Linear response of doped graphene sheets to vector potentials

TL;DR

This paper provides analytical expressions for the pseudospin response functions of noninteracting massless Dirac fermions in graphene, serving as a foundation for studying electron interactions and current responses to vector potentials.

Contribution

It derives explicit wavevector- and frequency-dependent pseudospin response functions for noninteracting MDFs in graphene, facilitating future interaction and current-density functional studies.

Findings

Analytical formulas for pseudospin response functions

Calculation of orbital magnetic susceptibility

Foundation for interaction effects modeling

Abstract

A two-dimensional gas of massless Dirac fermions (MDFs) is a very useful model to describe low-energy electrons in monolayer graphene. Because the MDF current operator is directly proportional to the (sublattice) pseudospin operator, the MDF current-current response function, which describes the response to a vector potential, happens to coincide with the pseudospin-pseudospin response function. In this work we present analytical results for the wavevector- and frequency-dependent longitudinal and transverse pseudospin-pseudospin response functions of noninteracting MDFs.

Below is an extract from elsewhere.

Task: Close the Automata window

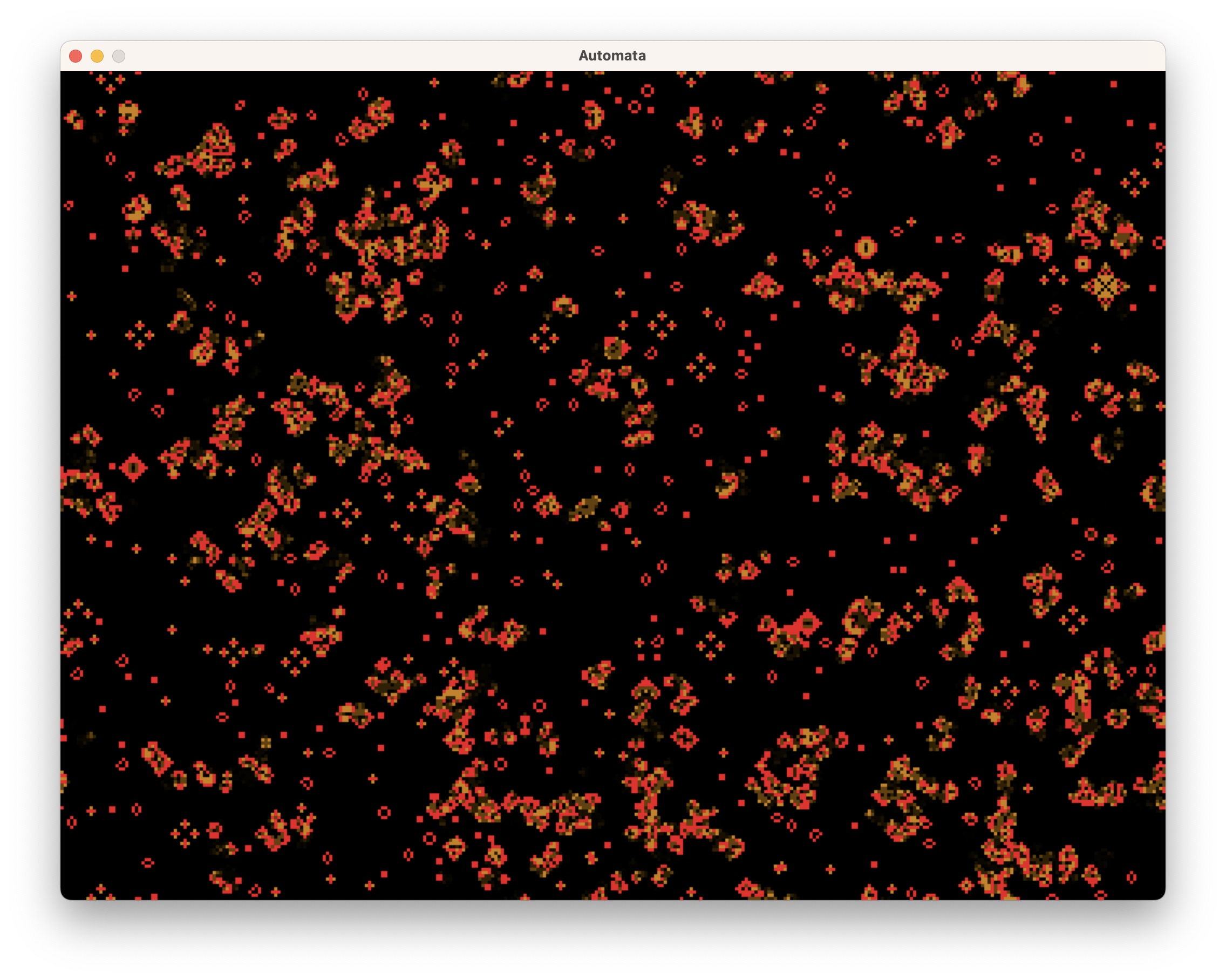Action: (x=76, y=56)
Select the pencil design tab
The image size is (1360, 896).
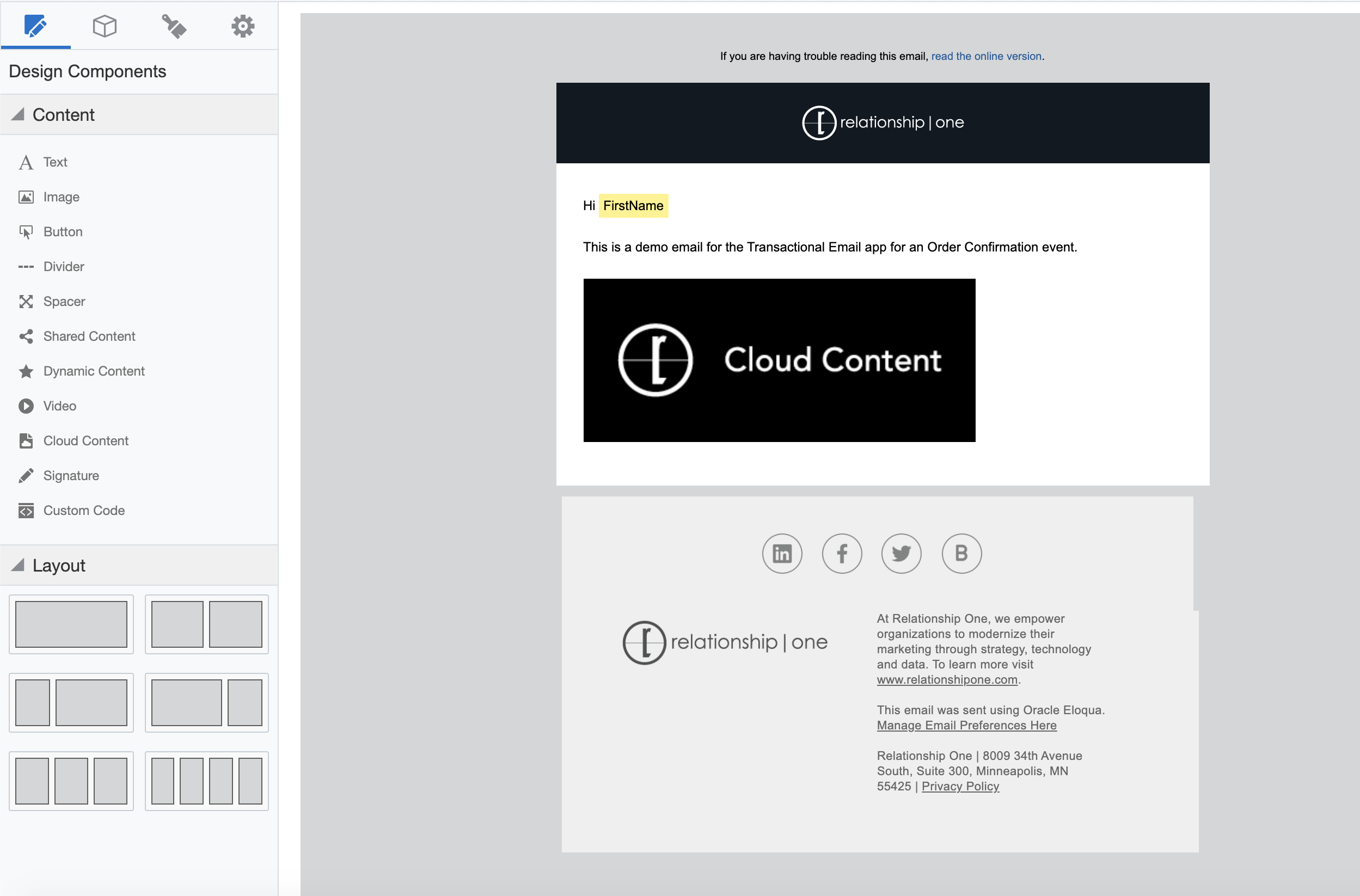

The transverse response in the static limit is then used to calculate the noninteracting orbital magnetic susceptibility. These results are a starting point for the construction of approximate pseudospin-pseudospin response functions that would take into account electron-electron interactions (for example at the random-phase-approximation level). They also constitute a very useful input for future applications of current-density-functional theory to graphene sheets subjected to time- and spatially-varying vector potentials.